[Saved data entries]
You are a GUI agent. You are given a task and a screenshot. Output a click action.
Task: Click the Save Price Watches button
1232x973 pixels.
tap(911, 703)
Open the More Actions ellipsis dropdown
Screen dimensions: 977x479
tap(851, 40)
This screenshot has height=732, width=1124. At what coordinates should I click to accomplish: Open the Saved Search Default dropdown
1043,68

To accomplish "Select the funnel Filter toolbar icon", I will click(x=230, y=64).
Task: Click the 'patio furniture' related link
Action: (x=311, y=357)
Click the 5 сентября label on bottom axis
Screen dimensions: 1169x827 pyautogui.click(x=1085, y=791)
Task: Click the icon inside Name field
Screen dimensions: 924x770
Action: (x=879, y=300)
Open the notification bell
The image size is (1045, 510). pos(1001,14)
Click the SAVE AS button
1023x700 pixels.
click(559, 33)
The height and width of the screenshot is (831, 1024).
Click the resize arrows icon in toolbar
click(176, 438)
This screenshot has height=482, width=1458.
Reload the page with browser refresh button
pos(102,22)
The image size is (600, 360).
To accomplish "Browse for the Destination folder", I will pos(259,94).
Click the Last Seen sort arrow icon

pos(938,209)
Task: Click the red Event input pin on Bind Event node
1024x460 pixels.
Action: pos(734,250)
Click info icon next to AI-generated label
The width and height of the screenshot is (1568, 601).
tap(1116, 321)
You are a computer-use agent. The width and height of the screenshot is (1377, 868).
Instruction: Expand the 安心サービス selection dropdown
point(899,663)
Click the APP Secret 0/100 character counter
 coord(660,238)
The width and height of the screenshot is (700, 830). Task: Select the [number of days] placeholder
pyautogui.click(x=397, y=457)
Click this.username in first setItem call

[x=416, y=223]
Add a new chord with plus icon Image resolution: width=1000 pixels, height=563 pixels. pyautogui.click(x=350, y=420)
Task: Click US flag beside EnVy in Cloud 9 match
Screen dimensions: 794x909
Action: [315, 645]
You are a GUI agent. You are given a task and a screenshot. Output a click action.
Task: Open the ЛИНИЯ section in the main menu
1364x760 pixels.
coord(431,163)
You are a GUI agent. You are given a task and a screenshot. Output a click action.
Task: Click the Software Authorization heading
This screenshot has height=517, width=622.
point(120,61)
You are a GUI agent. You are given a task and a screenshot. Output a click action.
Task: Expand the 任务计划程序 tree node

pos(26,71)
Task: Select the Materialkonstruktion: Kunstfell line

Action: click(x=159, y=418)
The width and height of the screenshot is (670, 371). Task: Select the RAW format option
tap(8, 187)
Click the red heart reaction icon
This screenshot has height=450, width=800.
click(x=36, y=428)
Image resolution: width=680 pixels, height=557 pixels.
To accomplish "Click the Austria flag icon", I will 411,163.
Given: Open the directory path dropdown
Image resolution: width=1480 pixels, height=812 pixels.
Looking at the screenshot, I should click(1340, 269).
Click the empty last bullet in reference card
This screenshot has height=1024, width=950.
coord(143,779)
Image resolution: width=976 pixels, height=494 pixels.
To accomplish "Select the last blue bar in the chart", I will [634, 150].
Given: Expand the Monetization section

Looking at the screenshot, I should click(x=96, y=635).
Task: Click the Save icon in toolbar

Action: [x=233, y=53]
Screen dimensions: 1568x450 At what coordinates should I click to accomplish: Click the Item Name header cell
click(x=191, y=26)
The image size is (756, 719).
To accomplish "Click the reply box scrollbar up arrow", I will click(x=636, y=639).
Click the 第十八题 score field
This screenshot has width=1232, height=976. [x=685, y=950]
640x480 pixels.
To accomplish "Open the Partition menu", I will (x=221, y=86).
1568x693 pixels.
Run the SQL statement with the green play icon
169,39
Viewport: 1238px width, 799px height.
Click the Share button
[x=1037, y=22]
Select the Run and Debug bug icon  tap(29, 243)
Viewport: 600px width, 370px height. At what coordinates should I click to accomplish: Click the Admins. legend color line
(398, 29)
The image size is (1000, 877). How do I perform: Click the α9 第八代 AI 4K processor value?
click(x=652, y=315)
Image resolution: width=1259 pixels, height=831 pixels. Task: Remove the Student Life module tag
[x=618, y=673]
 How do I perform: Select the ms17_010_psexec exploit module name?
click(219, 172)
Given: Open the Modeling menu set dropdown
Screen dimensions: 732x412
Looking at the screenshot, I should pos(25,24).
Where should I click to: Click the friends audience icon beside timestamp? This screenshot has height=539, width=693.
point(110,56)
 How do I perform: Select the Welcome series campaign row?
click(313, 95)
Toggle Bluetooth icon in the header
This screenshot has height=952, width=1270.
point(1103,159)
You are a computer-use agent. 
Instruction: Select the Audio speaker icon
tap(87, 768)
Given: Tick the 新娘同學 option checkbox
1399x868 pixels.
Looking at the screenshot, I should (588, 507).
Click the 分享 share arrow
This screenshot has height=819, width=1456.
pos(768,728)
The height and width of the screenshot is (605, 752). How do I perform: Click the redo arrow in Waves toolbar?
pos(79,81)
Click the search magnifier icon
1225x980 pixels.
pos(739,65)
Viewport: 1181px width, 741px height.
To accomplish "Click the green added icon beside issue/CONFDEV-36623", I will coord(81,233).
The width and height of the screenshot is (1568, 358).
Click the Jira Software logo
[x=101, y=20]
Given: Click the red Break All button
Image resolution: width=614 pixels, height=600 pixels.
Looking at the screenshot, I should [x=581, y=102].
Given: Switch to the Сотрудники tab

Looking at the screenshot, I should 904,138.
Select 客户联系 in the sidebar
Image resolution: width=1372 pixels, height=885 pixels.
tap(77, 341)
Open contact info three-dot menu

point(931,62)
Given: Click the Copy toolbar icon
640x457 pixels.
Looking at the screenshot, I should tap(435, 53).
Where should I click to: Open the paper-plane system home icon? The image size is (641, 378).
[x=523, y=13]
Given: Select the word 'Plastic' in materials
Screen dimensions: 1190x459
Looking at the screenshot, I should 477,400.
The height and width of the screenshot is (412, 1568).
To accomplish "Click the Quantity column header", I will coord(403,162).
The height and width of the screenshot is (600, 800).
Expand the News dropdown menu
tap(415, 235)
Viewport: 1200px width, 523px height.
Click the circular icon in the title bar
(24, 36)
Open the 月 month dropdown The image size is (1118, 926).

## YOUR GOAL
Each line must be set down again exactly as above, with no line omitted.

## RESPONSE TO THE TASK
You are a GUI agent. You are given a task and a screenshot. Output a click action.
Task: Click the Save Price Watches button
1232x973 pixels.
tap(911, 703)
Open the More Actions ellipsis dropdown
Screen dimensions: 977x479
tap(851, 40)
This screenshot has height=732, width=1124. At what coordinates should I click to accomplish: Open the Saved Search Default dropdown
1043,68

To accomplish "Select the funnel Filter toolbar icon", I will click(x=230, y=64).
Task: Click the 'patio furniture' related link
Action: (x=311, y=357)
Click the 5 сентября label on bottom axis
Screen dimensions: 1169x827 pyautogui.click(x=1085, y=791)
Task: Click the icon inside Name field
Screen dimensions: 924x770
Action: (x=879, y=300)
Open the notification bell
The image size is (1045, 510). pos(1001,14)
Click the SAVE AS button
1023x700 pixels.
click(559, 33)
The height and width of the screenshot is (831, 1024).
Click the resize arrows icon in toolbar
click(176, 438)
This screenshot has height=482, width=1458.
Reload the page with browser refresh button
pos(102,22)
The image size is (600, 360).
To accomplish "Browse for the Destination folder", I will pos(259,94).
Click the Last Seen sort arrow icon

pos(938,209)
Task: Click the red Event input pin on Bind Event node
1024x460 pixels.
Action: pos(734,250)
Click info icon next to AI-generated label
The width and height of the screenshot is (1568, 601).
tap(1116, 321)
You are a computer-use agent. The width and height of the screenshot is (1377, 868).
Instruction: Expand the 安心サービス selection dropdown
point(899,663)
Click the APP Secret 0/100 character counter
 coord(660,238)
The width and height of the screenshot is (700, 830). Task: Select the [number of days] placeholder
pyautogui.click(x=397, y=457)
Click this.username in first setItem call

[x=416, y=223]
Add a new chord with plus icon Image resolution: width=1000 pixels, height=563 pixels. pyautogui.click(x=350, y=420)
Task: Click US flag beside EnVy in Cloud 9 match
Screen dimensions: 794x909
Action: [315, 645]
You are a GUI agent. You are given a task and a screenshot. Output a click action.
Task: Open the ЛИНИЯ section in the main menu
1364x760 pixels.
coord(431,163)
You are a GUI agent. You are given a task and a screenshot. Output a click action.
Task: Click the Software Authorization heading
This screenshot has height=517, width=622.
point(120,61)
You are a GUI agent. You are given a task and a screenshot. Output a click action.
Task: Expand the 任务计划程序 tree node

pos(26,71)
Task: Select the Materialkonstruktion: Kunstfell line

Action: click(x=159, y=418)
The width and height of the screenshot is (670, 371). Task: Select the RAW format option
tap(8, 187)
Click the red heart reaction icon
This screenshot has height=450, width=800.
click(x=36, y=428)
Image resolution: width=680 pixels, height=557 pixels.
To accomplish "Click the Austria flag icon", I will 411,163.
Given: Open the directory path dropdown
Image resolution: width=1480 pixels, height=812 pixels.
Looking at the screenshot, I should click(1340, 269).
Click the empty last bullet in reference card
This screenshot has height=1024, width=950.
coord(143,779)
Image resolution: width=976 pixels, height=494 pixels.
To accomplish "Select the last blue bar in the chart", I will [634, 150].
Given: Expand the Monetization section

Looking at the screenshot, I should click(x=96, y=635).
Task: Click the Save icon in toolbar

Action: [x=233, y=53]
Screen dimensions: 1568x450 At what coordinates should I click to accomplish: Click the Item Name header cell
click(x=191, y=26)
The image size is (756, 719).
To accomplish "Click the reply box scrollbar up arrow", I will click(x=636, y=639).
Click the 第十八题 score field
This screenshot has width=1232, height=976. [x=685, y=950]
640x480 pixels.
To accomplish "Open the Partition menu", I will (x=221, y=86).
1568x693 pixels.
Run the SQL statement with the green play icon
169,39
Viewport: 1238px width, 799px height.
Click the Share button
[x=1037, y=22]
Select the Run and Debug bug icon  tap(29, 243)
Viewport: 600px width, 370px height. At what coordinates should I click to accomplish: Click the Admins. legend color line
(398, 29)
The image size is (1000, 877). How do I perform: Click the α9 第八代 AI 4K processor value?
click(x=652, y=315)
Image resolution: width=1259 pixels, height=831 pixels. Task: Remove the Student Life module tag
[x=618, y=673]
 How do I perform: Select the ms17_010_psexec exploit module name?
click(219, 172)
Given: Open the Modeling menu set dropdown
Screen dimensions: 732x412
Looking at the screenshot, I should pos(25,24).
Where should I click to: Click the friends audience icon beside timestamp? This screenshot has height=539, width=693.
point(110,56)
 How do I perform: Select the Welcome series campaign row?
click(313, 95)
Toggle Bluetooth icon in the header
This screenshot has height=952, width=1270.
point(1103,159)
You are a computer-use agent. 
Instruction: Select the Audio speaker icon
tap(87, 768)
Given: Tick the 新娘同學 option checkbox
1399x868 pixels.
Looking at the screenshot, I should (588, 507).
Click the 分享 share arrow
This screenshot has height=819, width=1456.
pos(768,728)
The height and width of the screenshot is (605, 752). How do I perform: Click the redo arrow in Waves toolbar?
pos(79,81)
Click the search magnifier icon
1225x980 pixels.
pos(739,65)
Viewport: 1181px width, 741px height.
To accomplish "Click the green added icon beside issue/CONFDEV-36623", I will coord(81,233).
The width and height of the screenshot is (1568, 358).
Click the Jira Software logo
[x=101, y=20]
Given: Click the red Break All button
Image resolution: width=614 pixels, height=600 pixels.
Looking at the screenshot, I should [x=581, y=102].
Given: Switch to the Сотрудники tab

Looking at the screenshot, I should 904,138.
Select 客户联系 in the sidebar
Image resolution: width=1372 pixels, height=885 pixels.
tap(77, 341)
Open contact info three-dot menu

point(931,62)
Given: Click the Copy toolbar icon
640x457 pixels.
Looking at the screenshot, I should tap(435, 53).
Where should I click to: Open the paper-plane system home icon? The image size is (641, 378).
[x=523, y=13]
Given: Select the word 'Plastic' in materials
Screen dimensions: 1190x459
Looking at the screenshot, I should 477,400.
The height and width of the screenshot is (412, 1568).
To accomplish "Click the Quantity column header", I will coord(403,162).
The height and width of the screenshot is (600, 800).
Expand the News dropdown menu
tap(415, 235)
Viewport: 1200px width, 523px height.
Click the circular icon in the title bar
(24, 36)
Open the 月 month dropdown The image size is (1118, 926).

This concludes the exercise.